Hundreds march over schools closing early on Fridays

Ms Phillips' son Image copyright Jonathan Brady
Image caption The son of MP Jess Phillips sat on the steps of Downing Street

Hundreds of parents and children have travelled to London to protest against schools closing early on a Friday.

A number of schools in England, but mainly in Birmingham, have taken the decision to move to a shorter working week because of funding shortages.

Campaign group Save Our Schools (SOS) said more than 300 people gathered in Westminster.

Mother Lisa Hubbard said she hoped the government had been listening.

Parents from Hitchin in Hertfordshire, Stockport in Greater Manchester, Brighton, Hove and Hastings in East Sussex, Leicester and Wiltshire joined other parents in London for the protest.
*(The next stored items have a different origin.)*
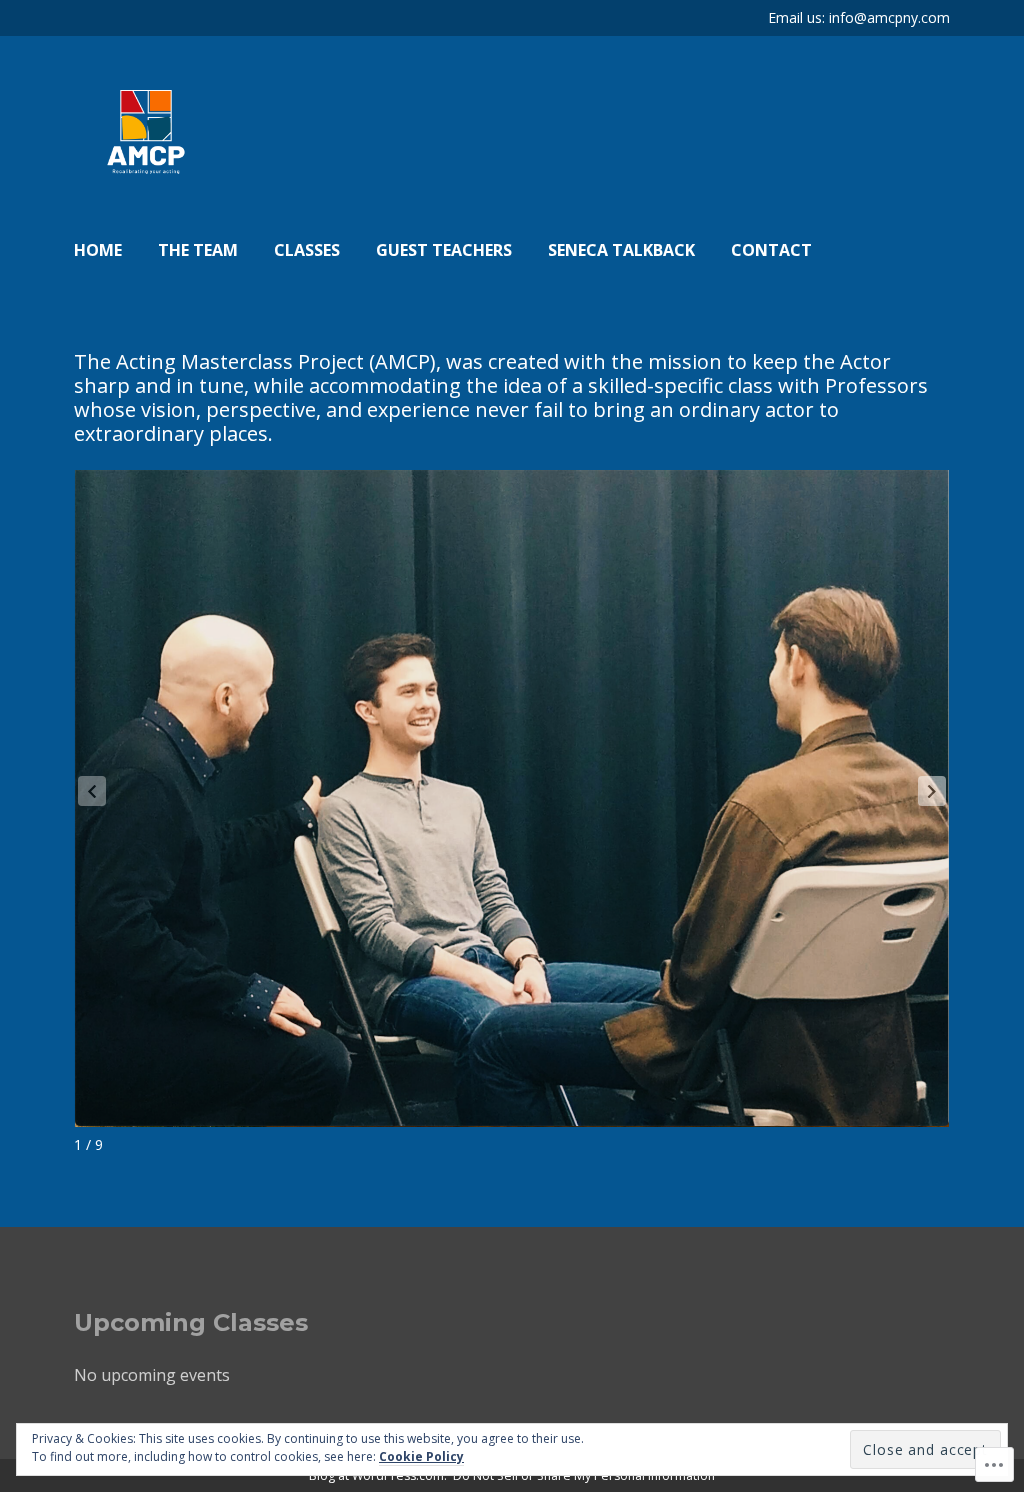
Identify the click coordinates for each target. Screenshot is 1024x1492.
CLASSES (307, 250)
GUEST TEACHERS (444, 250)
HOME (98, 250)
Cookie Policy (421, 1456)
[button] (932, 791)
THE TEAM (198, 250)
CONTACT (771, 250)
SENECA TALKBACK (621, 250)
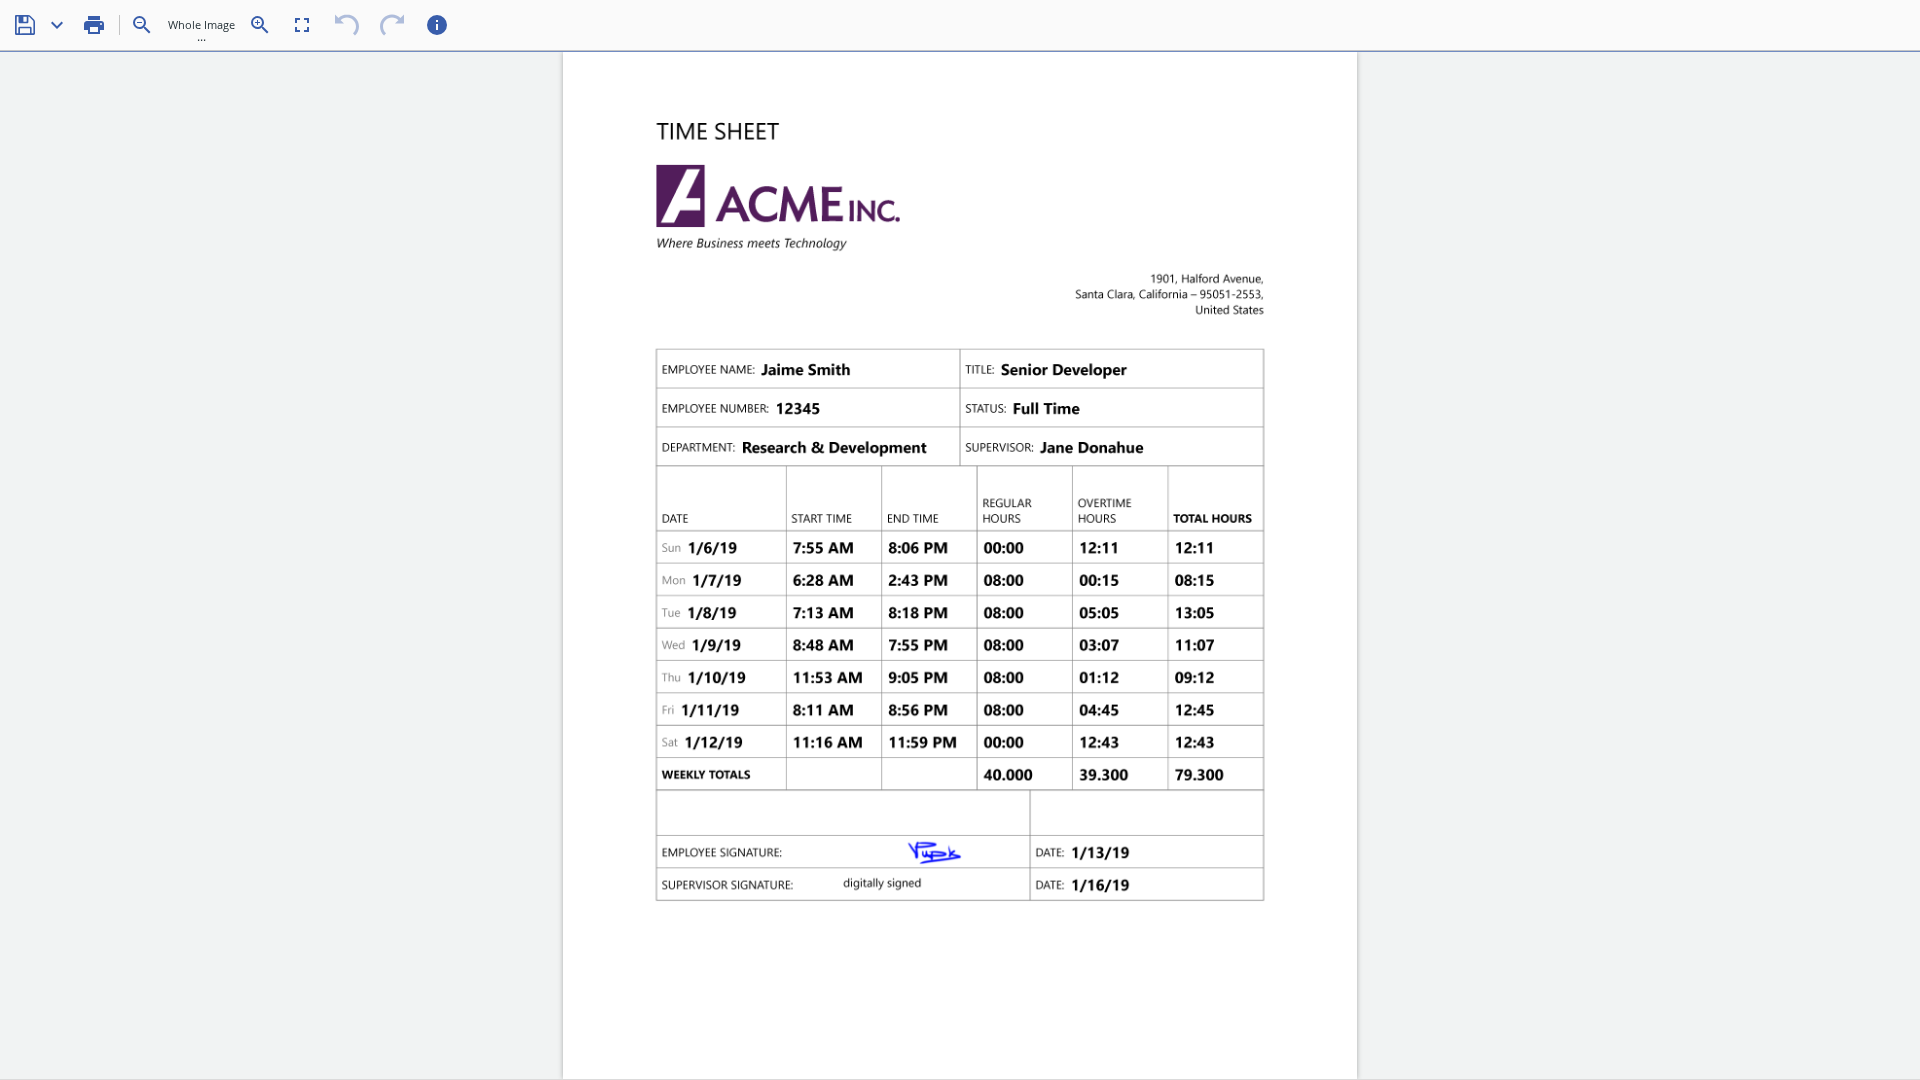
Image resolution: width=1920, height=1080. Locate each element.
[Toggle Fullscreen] (302, 25)
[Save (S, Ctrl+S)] (25, 25)
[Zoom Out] (142, 25)
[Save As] (57, 25)
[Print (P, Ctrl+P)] (94, 25)
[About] (437, 25)
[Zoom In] (260, 25)
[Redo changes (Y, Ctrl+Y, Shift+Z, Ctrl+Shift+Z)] (392, 25)
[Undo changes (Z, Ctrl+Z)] (347, 25)
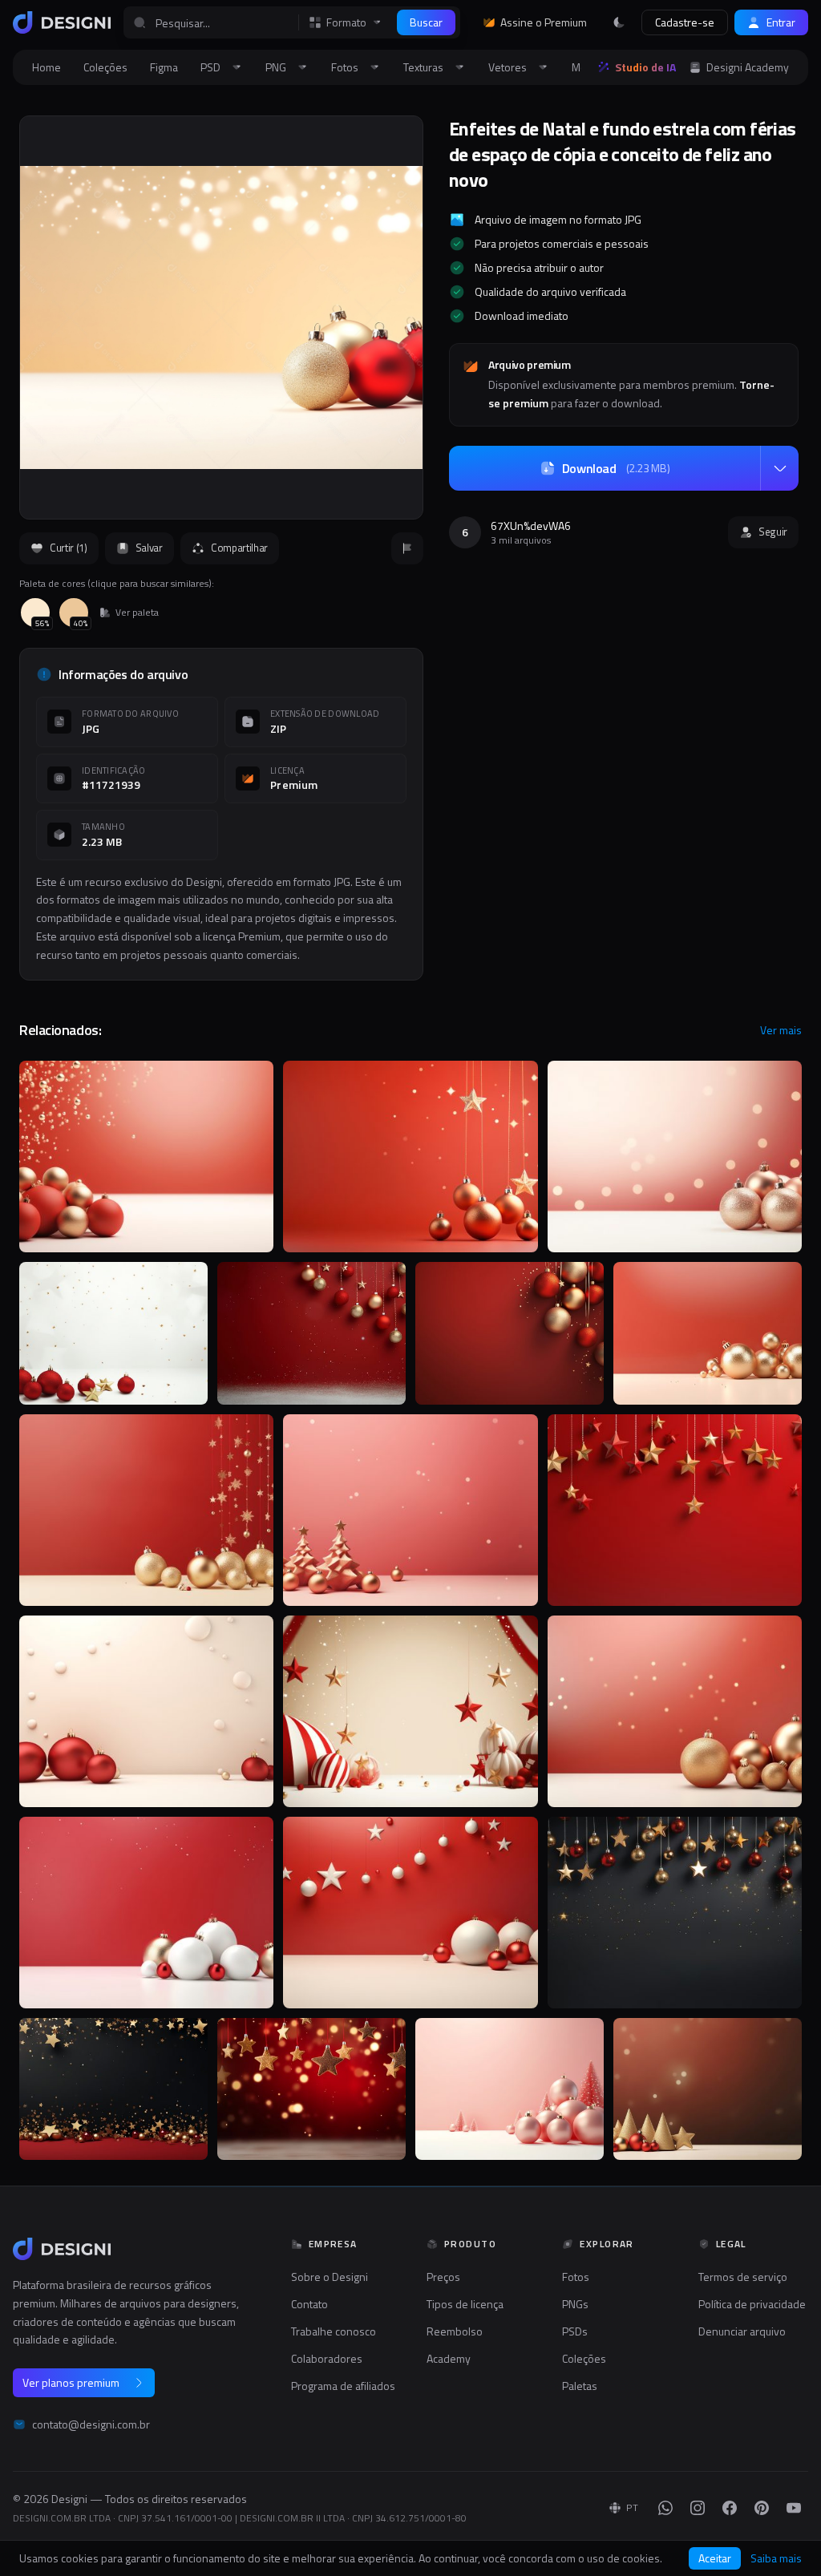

Image copyright Save Our Schools
Image caption Parents gathered in Parliament Square on Friday

Ms Hubbard, from Birmingham who took her son, said: "It's been amazing overall.

"It's been a great day, educational for the kids, learning about democracy, meeting MPs, learning to have a voice, I just hope the message got through.

"We will carry on until the children get the funds they deserve."

Kate Taylor, from (SOS), said across the country there were about 250 schools closing early on Fridays, with 27 in Birmingham.

The school Ms Phillips, the Labour MP for Yardley's son attends, is one of those shutting early from September.

"The schools haven't got enough money, for teaching assistants, support for vulnerable children - they haven't got enough money for pencils - and now they're having to close early on Friday afternoons...," Ms Taylor said.

Image copyright Save Our Schools
Image caption Children joined in the protest

The Department for Education (DfE) previously said it did not hold figures on how many schools had changed their hours.

A spokesman said: "We know schools face budgeting challenges and schools are being asked to do more.

"However, Birmingham receives per pupil funding significantly above the national average: in 2019-20, an average of £5,080 per pupil; well above the national average of £4,689.

"So we are also clear that schools in Birmingham should have no need to move to a shortened week for financial reasons."